● WHAT YOU ARE ASKED TO DO
Copy the lines below word for word, beginning with the line that contains "discrete [1097, 760]" and ending with the line that contains "Schultz [281, 869]", both included.

● STORED ROWS
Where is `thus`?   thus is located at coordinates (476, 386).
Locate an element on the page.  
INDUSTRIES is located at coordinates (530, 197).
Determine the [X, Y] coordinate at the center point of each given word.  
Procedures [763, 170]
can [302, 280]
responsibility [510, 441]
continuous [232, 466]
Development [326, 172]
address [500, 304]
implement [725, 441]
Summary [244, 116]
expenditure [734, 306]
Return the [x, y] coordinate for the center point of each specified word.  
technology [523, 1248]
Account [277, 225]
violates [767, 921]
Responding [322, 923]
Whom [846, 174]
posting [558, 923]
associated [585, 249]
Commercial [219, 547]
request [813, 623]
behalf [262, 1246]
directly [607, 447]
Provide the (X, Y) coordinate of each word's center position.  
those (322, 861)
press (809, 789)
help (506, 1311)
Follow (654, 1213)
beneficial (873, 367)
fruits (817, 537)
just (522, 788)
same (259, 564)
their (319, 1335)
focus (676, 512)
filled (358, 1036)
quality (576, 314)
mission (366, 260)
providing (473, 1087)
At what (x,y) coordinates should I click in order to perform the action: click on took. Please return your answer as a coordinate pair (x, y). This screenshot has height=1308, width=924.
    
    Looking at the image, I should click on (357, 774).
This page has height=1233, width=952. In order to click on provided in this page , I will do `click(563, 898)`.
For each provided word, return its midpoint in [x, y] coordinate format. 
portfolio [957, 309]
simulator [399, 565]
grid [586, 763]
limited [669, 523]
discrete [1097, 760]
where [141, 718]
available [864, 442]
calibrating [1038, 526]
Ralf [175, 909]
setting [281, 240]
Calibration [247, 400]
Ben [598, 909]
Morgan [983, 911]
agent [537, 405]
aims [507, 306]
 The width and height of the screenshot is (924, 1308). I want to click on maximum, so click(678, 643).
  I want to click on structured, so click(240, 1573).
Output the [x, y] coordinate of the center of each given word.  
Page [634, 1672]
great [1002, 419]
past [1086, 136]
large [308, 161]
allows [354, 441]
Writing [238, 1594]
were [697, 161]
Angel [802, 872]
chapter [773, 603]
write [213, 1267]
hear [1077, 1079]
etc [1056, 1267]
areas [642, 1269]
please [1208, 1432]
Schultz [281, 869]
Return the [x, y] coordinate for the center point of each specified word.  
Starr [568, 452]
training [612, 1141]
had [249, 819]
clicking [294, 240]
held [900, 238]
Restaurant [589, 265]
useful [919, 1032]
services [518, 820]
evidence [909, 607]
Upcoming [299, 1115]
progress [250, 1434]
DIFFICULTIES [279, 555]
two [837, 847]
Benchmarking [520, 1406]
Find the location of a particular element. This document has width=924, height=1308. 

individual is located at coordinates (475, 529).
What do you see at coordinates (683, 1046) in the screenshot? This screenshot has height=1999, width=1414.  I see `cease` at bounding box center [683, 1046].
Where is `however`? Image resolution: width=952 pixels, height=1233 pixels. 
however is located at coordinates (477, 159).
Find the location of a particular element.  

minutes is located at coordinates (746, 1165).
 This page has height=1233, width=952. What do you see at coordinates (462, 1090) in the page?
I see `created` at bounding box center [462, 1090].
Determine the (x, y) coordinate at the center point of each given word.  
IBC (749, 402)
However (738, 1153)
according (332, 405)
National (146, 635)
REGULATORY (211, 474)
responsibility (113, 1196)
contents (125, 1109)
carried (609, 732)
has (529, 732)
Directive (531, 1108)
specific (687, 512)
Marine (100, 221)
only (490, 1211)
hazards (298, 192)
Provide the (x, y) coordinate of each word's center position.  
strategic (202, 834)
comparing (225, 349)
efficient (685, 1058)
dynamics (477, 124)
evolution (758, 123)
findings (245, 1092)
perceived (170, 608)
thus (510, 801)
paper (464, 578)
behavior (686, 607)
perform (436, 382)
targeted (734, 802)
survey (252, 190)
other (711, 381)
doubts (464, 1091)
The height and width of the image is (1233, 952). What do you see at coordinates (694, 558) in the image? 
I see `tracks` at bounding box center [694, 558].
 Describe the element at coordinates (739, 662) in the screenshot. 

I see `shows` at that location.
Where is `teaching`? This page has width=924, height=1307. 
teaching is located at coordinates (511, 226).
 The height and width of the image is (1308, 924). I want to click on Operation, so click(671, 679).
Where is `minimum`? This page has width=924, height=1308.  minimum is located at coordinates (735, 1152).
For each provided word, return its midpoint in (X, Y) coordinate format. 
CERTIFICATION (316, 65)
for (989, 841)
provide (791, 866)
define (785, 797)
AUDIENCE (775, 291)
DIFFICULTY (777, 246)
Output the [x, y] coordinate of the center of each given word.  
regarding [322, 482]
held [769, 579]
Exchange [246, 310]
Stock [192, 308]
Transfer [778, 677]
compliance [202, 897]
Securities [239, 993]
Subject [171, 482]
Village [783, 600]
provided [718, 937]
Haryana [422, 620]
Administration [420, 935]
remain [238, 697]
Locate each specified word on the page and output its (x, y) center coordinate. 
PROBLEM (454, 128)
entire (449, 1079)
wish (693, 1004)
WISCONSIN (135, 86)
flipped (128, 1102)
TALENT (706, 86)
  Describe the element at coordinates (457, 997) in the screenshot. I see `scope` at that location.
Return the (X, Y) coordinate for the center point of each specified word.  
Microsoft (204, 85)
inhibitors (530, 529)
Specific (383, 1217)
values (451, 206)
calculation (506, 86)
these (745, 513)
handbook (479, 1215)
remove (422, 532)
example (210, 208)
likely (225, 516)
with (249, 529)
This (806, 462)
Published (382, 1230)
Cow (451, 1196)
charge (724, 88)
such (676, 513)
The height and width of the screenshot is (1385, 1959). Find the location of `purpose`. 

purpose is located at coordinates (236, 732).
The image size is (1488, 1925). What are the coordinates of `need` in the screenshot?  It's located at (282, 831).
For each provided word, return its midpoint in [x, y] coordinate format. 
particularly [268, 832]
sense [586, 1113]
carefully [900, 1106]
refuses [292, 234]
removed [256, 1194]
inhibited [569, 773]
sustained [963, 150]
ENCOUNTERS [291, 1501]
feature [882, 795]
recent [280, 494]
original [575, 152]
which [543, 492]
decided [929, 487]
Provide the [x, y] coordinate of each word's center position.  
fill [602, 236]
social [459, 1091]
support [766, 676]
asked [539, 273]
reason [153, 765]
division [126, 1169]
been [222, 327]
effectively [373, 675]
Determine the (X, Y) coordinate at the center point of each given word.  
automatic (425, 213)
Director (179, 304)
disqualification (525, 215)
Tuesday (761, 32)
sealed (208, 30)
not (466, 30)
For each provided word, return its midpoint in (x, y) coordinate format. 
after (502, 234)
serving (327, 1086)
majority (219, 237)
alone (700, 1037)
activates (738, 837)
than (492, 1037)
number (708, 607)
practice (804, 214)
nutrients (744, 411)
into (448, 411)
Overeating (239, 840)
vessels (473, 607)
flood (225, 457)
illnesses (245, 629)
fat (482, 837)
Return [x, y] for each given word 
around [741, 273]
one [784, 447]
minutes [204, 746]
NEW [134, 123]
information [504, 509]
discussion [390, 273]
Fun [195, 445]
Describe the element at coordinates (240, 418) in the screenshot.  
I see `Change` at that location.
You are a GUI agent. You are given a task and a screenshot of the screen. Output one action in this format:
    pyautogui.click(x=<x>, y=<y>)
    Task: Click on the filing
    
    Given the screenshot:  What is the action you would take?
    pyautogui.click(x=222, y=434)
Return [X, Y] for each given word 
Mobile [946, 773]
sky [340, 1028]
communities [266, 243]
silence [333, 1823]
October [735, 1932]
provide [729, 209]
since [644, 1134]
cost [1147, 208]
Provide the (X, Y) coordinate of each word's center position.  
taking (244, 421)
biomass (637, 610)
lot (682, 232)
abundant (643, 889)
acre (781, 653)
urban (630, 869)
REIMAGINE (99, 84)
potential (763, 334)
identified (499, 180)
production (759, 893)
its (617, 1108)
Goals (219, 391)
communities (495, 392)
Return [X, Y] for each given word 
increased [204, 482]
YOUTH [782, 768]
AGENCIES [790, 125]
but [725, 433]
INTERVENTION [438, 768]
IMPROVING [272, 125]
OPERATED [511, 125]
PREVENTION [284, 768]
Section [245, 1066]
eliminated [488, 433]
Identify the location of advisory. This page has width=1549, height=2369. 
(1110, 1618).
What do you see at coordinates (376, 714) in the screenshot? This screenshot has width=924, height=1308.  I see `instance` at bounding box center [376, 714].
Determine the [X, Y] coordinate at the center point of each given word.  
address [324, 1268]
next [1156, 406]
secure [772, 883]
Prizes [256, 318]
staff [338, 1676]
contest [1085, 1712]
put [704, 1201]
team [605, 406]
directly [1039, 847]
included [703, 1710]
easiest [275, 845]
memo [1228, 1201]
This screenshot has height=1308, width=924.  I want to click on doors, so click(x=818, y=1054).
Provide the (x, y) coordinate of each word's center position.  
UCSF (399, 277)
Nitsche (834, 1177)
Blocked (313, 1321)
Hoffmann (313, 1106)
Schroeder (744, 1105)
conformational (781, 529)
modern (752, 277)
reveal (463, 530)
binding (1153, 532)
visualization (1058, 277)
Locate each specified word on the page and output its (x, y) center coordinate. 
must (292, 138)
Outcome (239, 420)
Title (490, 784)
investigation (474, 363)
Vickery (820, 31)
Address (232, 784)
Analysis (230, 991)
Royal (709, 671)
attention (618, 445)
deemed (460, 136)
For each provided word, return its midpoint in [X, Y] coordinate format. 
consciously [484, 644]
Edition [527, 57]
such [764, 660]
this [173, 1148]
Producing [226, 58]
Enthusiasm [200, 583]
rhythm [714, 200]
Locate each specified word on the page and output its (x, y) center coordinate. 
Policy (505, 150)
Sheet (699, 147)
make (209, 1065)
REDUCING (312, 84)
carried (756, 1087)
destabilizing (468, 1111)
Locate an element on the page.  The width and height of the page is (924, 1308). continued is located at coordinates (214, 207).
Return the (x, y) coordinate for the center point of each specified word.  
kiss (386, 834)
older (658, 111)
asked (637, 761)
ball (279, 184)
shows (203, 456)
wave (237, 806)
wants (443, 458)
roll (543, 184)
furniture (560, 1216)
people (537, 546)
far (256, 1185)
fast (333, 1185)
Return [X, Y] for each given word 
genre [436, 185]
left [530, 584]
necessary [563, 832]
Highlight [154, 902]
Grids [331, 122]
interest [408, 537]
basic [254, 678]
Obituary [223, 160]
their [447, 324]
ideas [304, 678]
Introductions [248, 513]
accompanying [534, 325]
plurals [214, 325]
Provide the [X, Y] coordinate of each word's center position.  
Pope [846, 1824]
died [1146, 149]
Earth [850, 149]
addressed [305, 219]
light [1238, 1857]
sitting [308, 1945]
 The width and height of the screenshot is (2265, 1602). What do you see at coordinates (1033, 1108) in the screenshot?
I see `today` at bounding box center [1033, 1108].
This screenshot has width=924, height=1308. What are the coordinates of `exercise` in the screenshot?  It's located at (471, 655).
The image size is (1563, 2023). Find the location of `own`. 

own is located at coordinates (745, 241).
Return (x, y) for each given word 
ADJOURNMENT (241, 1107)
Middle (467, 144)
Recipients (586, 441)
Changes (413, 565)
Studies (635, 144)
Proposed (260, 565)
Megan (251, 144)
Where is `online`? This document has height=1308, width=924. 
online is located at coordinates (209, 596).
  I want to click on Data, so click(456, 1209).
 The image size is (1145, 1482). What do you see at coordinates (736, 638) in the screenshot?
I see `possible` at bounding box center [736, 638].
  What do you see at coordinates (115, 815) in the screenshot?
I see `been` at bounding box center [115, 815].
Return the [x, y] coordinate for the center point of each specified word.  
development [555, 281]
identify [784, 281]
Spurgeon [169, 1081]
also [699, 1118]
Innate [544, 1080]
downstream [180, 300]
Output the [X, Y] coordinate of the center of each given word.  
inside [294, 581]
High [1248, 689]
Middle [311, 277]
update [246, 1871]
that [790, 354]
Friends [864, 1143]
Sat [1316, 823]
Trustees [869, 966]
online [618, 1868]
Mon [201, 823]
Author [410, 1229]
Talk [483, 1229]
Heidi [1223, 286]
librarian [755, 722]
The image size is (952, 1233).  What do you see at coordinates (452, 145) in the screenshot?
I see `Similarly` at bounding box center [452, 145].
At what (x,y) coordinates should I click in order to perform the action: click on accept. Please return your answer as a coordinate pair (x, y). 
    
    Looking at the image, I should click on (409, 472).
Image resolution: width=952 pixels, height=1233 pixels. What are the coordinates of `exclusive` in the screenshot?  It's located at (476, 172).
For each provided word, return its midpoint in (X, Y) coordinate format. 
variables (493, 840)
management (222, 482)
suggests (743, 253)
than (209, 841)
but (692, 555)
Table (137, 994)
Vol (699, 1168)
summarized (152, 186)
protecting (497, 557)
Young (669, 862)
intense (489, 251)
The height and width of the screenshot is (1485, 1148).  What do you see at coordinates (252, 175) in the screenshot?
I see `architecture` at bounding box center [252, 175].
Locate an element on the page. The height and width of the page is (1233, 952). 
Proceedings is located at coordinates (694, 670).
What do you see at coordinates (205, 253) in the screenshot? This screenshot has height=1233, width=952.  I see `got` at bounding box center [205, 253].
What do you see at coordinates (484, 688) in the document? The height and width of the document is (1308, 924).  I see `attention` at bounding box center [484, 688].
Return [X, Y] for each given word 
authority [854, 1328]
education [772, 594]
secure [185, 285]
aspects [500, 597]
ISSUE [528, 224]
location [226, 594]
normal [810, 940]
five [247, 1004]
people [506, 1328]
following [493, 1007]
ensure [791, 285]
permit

● REPLY TO THE EXERCISE
discrete [1097, 760]
where [141, 718]
available [864, 442]
calibrating [1038, 526]
Ralf [175, 909]
setting [281, 240]
Calibration [247, 400]
Ben [598, 909]
Morgan [983, 911]
agent [537, 405]
aims [507, 306]
 The width and height of the screenshot is (924, 1308). I want to click on maximum, so click(678, 643).
  I want to click on structured, so click(240, 1573).
Output the [x, y] coordinate of the center of each given word.  
Page [634, 1672]
great [1002, 419]
past [1086, 136]
large [308, 161]
allows [354, 441]
Writing [238, 1594]
were [697, 161]
Angel [802, 872]
chapter [773, 603]
write [213, 1267]
hear [1077, 1079]
etc [1056, 1267]
areas [642, 1269]
please [1208, 1432]
Schultz [281, 869]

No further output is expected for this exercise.